The tasks
**A.** Using the text on William Enfield, say whether each statement agrees with it: (i) Enfield married Mary Holland in 1767; (ii) Priestley's reply ended their friendship; (iii) Enfield taught mathematics at Warrington Academy. Give yes or no for each, quoting the deciding words.
**B.** Answer these questions from the text on William Enfield:
(i) At which Liverpool chapel did Enfield become minister in 1763?
(ii) What was the occupation of Mary Holland's father?
(iii) What was the title of Enfield's 1770 publication addressed to Priestley?
**C.** Write the next paragraph of the text on William Enfield, continuing from its final sentence.

Text to read

William Enfield

William Enfield

William Enfield (29 March 17413 November 1797) was a British Unitarian minister who published a bestselling book on elocution entitled "The Speaker" (1774).

Enfield was born in Sudbury, Suffolk to William and Ann Enfield. In 1758, he entered Daventry Academy at the behest of his teacher and minister, William Hextal. In 1763 he became the minister at Benn's Garden Chapel in Liverpool, a wealthy and well-connected congregation. In 1767 Enfield married Mary Holland, the daughter of a local draper, and together they had five children. In 1770 he moved to Warrington to be the minister of the Cairo Street Chapel and a tutor of rhetoric and modern languages at Warrington Academy. He remained there until 1785, when he was called to be the minister of the distinguished Octagon Chapel in Norwich.

Despite being a Unitarian, Enfield still respected the Established Church and supported the government intertwined with it. When fellow Unitarian Joseph Priestley attacked these institutions, Enfield published "Remarks on Several Late Publications in a Letter to Dr. Priestley" (1770). Enfield believed that Dissenters would eventually win recognition from the government and decried Priestley's abrasive strategy. Priestley replied in a dismissive pamphlet, but the two still remained friends. Eventually, Enfield changed his position, agreeing with Priestley that Dissenting civil rights were too slow in coming.

Recorded information

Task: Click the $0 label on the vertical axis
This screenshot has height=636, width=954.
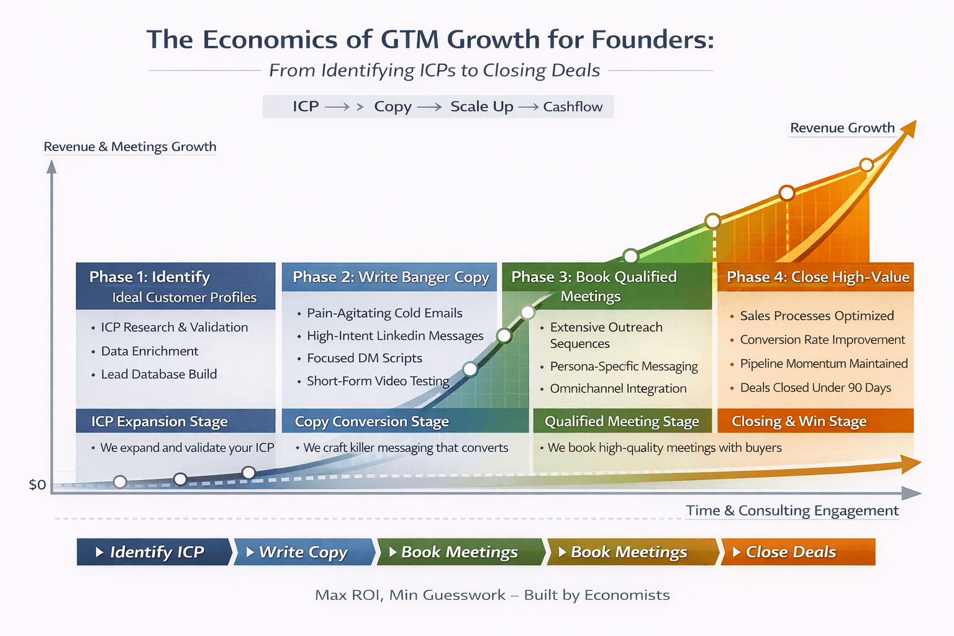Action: pos(37,484)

The results
**A.**
(i) Yes: "In 1767 Enfield married Mary Holland"
(ii) No: "but the two still remained friends"
(iii) No: "a tutor of rhetoric and modern languages at Warrington Academy"

**B.**
(i) Benn's Garden Chapel
(ii) A local draper
(iii) "Remarks on Several Late Publications in a Letter to Dr. Priestley"

**C.**
Throughout his career, Enfield focused more on ethics than on theology in his many published sermons and essays. He was also a contributor to the "Monthly Magazine" and at his death had just started a biographical dictionary project with John Aikin, a friend from Warrington. Like Aikin and Priestley, Enfield wanted to remain current in many disciplines. Believing that natural philosophy was essential to his students, he studied mathematics one summer and subsequently published a textbook dedicated to Priestley: "Institutes of Natural Philosophy, Theoretical and Experimental" (1783). His most successful work, however, was "The Speaker" (1774), an anthology of literary extracts intended to teach elocution. He published a sequel, "Exercises in Elocution" in 1780. Enfield's "Speaker" remained in print until the middle of the nineteenth century and inspired other anthologies, such as Mary Wollstonecraft's "The Female Speaker".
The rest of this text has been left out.